The number of shares of common stock entitled to vote at the Annual Meeting was 14,542,619. The number of shares of common stock present or represented by valid proxy at the annual meeting was 8,330,677. All matters submitted to a binding vote of stockholders at the Annual Meeting were approved.

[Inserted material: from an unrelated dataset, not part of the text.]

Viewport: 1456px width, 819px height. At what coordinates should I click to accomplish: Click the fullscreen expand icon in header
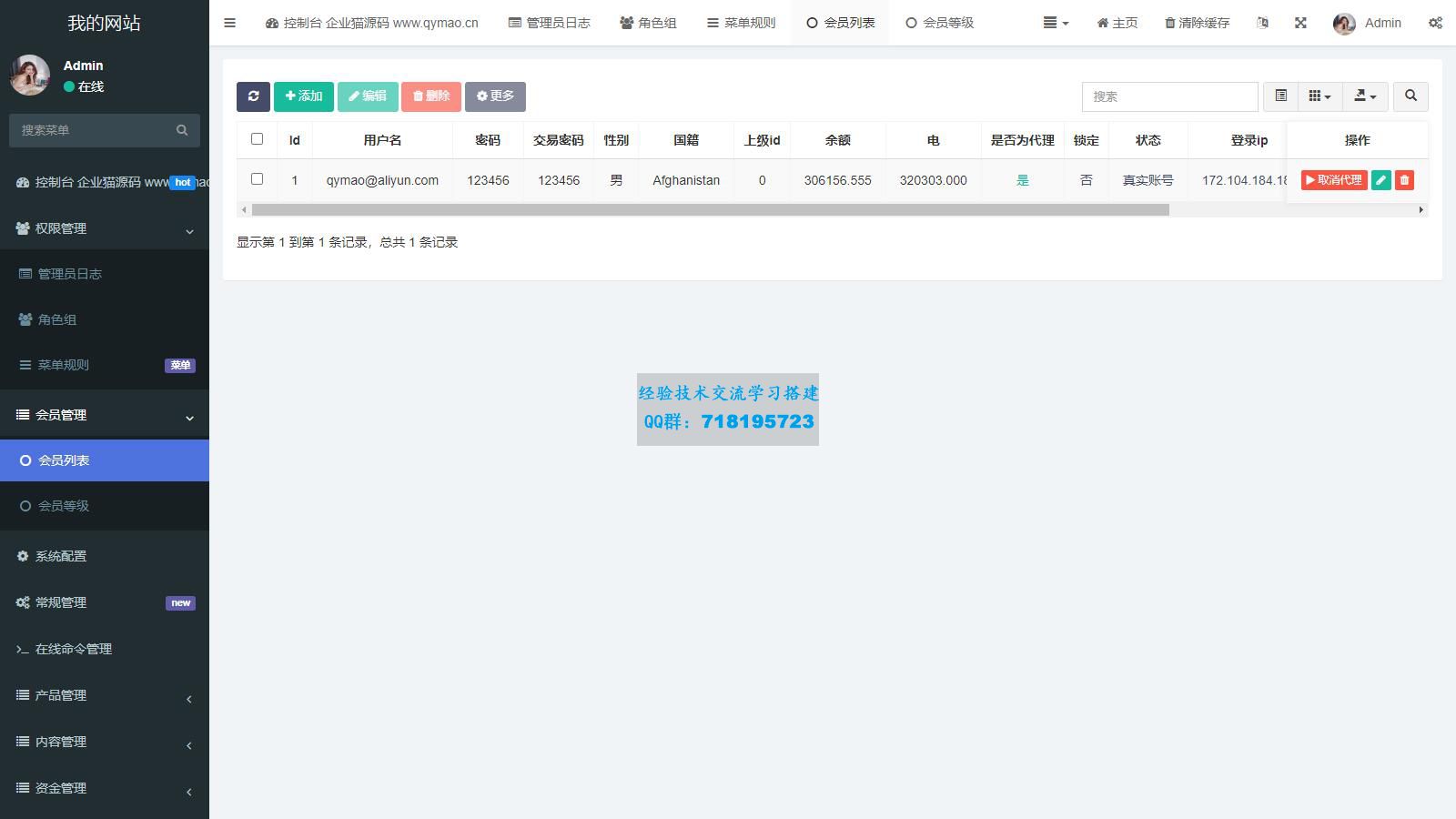(x=1300, y=23)
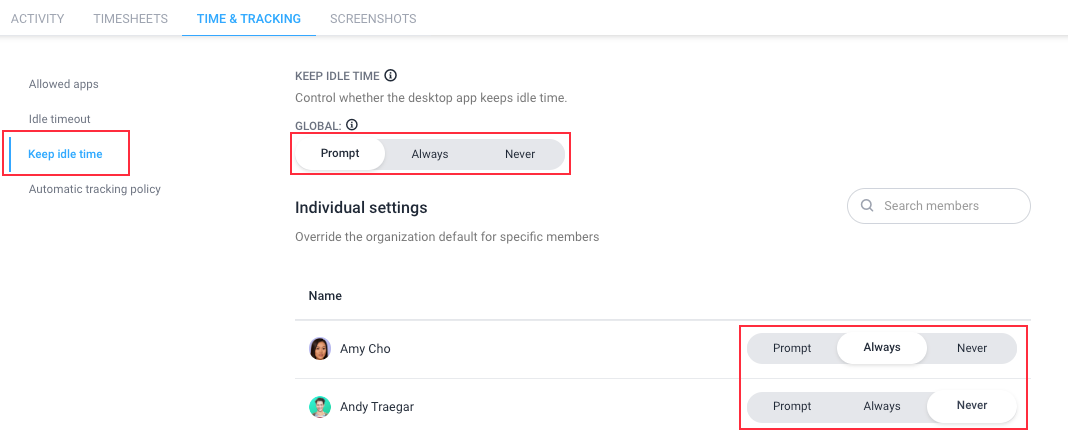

The number of votes cast for and against, and the number of abstentions and broker non-votes with respect to the matters voted upon at the Annual Meeting, are set forth below:

 

(i) Election of two Class I Directors

                 
Director Nominee   Votes For   Votes Withheld
    Steven C. Quay, M.D., Ph.D.     7,427,367       15,358  
    John Barnhart     7,427,367       15,358  
                 

There were 961,922 broker non-votes regarding the election of directors.

 

(ii) Ratification of Auditors

 

 Stockholders ratified the appointment of KCCW Accountancy Corp. as the Company’s independent registered public accounting firm for the fiscal year ending December 31, 2013. The results of the voting were 8,330,677 votes for, 1,000 votes against, and 57,612 votes abstained. There were 1,086,789 broker non-votes regarding this proposal.

 

(iii) Non-Binding Advisory Vote with respect to Executive Compensation

 

Stockholders approved, on a non-binding advisory basis, the compensation paid to the Company’s named executive officers, as described in the Company’s definitive proxy statement for the 2013 Annual Meeting of Stockholders. The results of the voting were 7,299,581 votes for, 50,184 votes against and 92,959 votes abstained. There were 969,707 broker non-votes regarding this proposal.

 

(iv) Non-Binding Advisory Vote with respect to Frequency of “Say-on-Pay” Vote

 

A majority of stockholders present and entitled to vote on this proposal selected three years as the desired frequency of future stockholder say-on-pay votes. The votes on this proposal were as follows:

 

Frequency Period   Votes Cast
One year   1,116,344
Two years   161,796
Three years   4,959,466

 

There were a total of 84,381 abstentions and 959,795 broker non-votes regarding this proposal.

 

(v) Approval of the Material Terms of the Performance Goals under the Company’s 2010 Stock Option and Incentive Plan, as amended, pursuant to the Performance-based Compensation Exemption Requirements of Section 162(m) of the Internal Revenue Code of 1986, as amended.

 

 
 

 

Stockholders approved the material terms of the performance goals under the Company’s 2010 Stock Option and Incentive Plan, as amended, pursuant to the performance-based compensation exemption requirements of Section 162(m) of the Internal Revenue Code of 1986, as amended. The results of the voting were 7,250,854 votes for, 8,882 votes against and 182,989 votes abstained. There were 946,564 broker non-votes regarding this proposal.

 

* * *

 

 
 

 

SIGNATURES

 

Pursuant to the requirements of the Securities Exchange Act of 1934, the registrant has duly caused this report to be signed on its behalf by the undersigned hereunto duly authorized.

 

         
Date: May 8, 2013 Atossa Genetics Inc.